Hace tiempo ya que se viene denunciando por doquier la irresponsabilidad del gobierno norteamericano y la falta de respuestas que antepongan el derecho a la vida de su población. Esa página de nombres abultados, cuyas letras de imprenta se amontonan en el mismo destino, es apenas el uno por ciento del total de víctimas que hasta ahora se ha cobrado una pandemia de la que el presidente de los Estados Unidos se sigue mofando.

Y qué simbólica resulta también esa tapa a la hora de observar la posición de ese país respecto del mundo. El eterno desvalor de la vida. Atentan contra propios y ajenos. El valor es solo el atinente a la mercancía y la vida se torna eso para los dueños del dinero.

Se erigen en amenaza del mundo, bloquean y perturban fronteras, distribuyen sus bases militares, ponen sus escuelas al servicio de las estrategias de dominación que diseñan según el momento histórico y la defensa de sus intereses.

Mientras el planeta corrobora día a día que de esta crisis no se sale de manera aislada  -y en ese marco es clave el rol del Estado-, los mismos de siempre están, una vez más, listos para matar.

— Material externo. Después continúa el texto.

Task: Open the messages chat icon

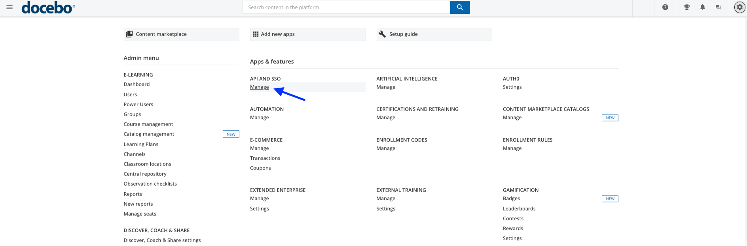Action: coord(718,7)
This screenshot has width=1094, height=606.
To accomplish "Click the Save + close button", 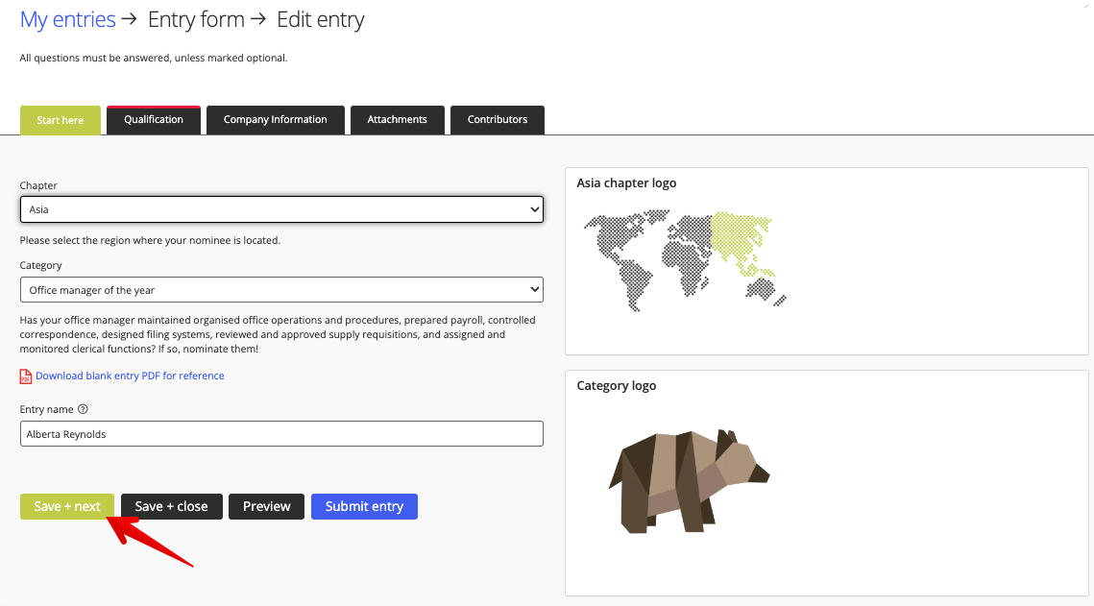I will tap(171, 506).
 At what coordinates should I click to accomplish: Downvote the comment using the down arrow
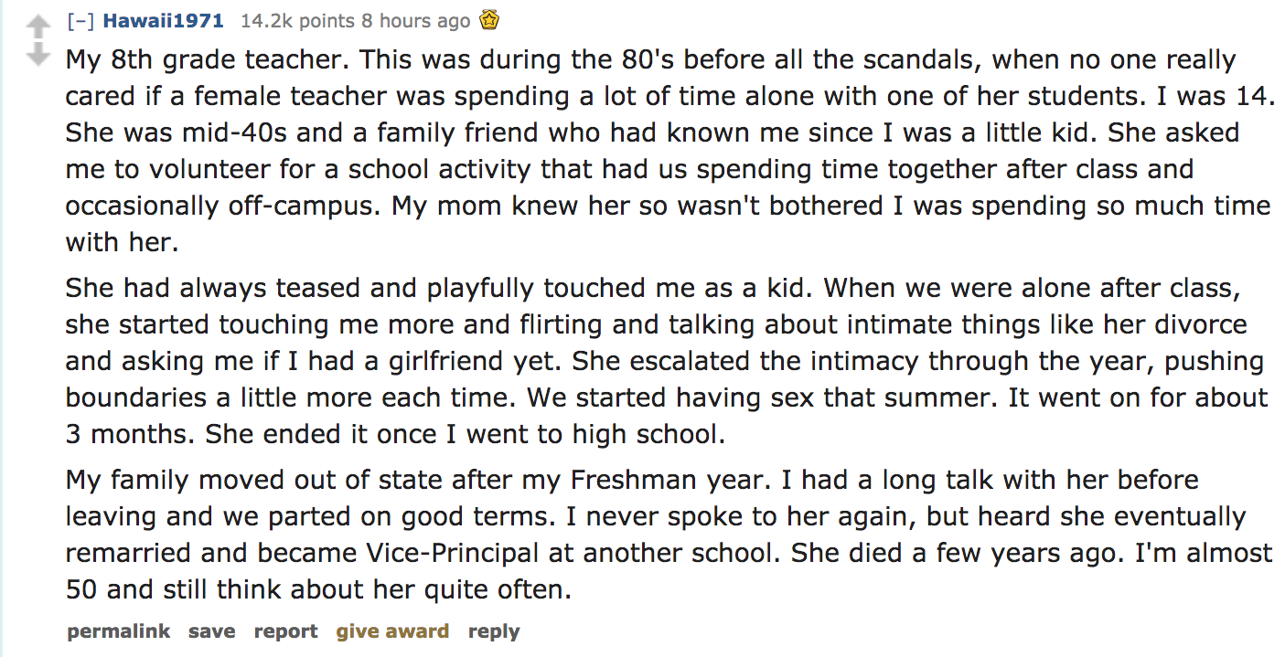pyautogui.click(x=37, y=53)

De una u otra manera, con armas o dejando morir a la gente.

Y esa posición de fuerza que se materializa en las víctimas de esas políticas tiene siempre su correlato narrativo, su guión. Necesitan mentirle a la gente todo el tiempo, y que la gente les crea. Para eso apelan a los dolores, a las angustias, a la falta y a la incertidumbre. Mercantilizan lo humano y son la expresión de lo más inhumano de la condición humana.

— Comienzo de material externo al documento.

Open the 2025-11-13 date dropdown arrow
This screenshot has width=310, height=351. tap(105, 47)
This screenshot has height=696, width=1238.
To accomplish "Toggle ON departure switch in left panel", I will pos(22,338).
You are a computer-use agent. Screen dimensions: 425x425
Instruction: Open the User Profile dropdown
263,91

La sensibilidad por la vida del otro, de la otra, tiene que ver con cuidarnos y cuidarlos. Con promover las medidas tendientes a la preservación de la salud y políticas inclusivas que protejan al mismo tiempo a los sectores más vulnerados. No es sin solidaridad, por eso nadie se salva solo. Y no es sin el Estado que administre la riqueza de su país a favor de los que menos tienen.

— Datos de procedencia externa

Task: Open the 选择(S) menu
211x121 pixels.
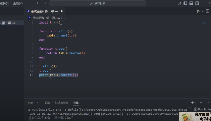Action: 5,3
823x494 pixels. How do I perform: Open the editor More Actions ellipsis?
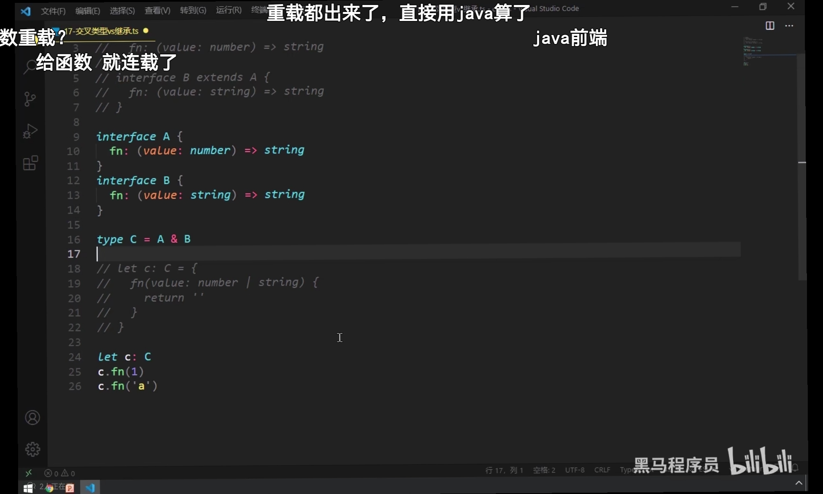(789, 26)
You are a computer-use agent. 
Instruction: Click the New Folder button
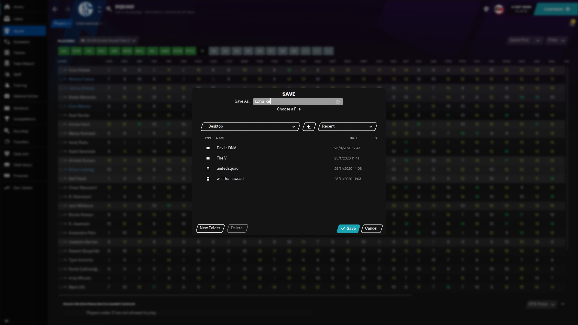point(210,228)

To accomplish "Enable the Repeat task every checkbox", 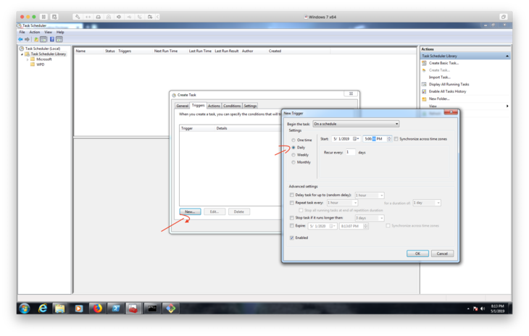I will coord(291,203).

Mientras la Argentina se ha destacado en el mundo por el cuidado de la vida, hay quienes contraponen a esa fuerza del compromiso y la convicción, el poder de destrucción que los ha caracterizado siempre. Amparados –paradójicamente-, en el reclamo de “libertad”, para condenar a los demás al desamparo y la incertidumbre. Salvaguardarnos de la muerte es entender que el lazo al otro y a la otra, es retejiendo esas redes necesarias, y construyendo los modos de contrarrestar el guión mortífero de quienes no cesan de hostigar la defensa de los Derechos Humanos. Ahora y siempre.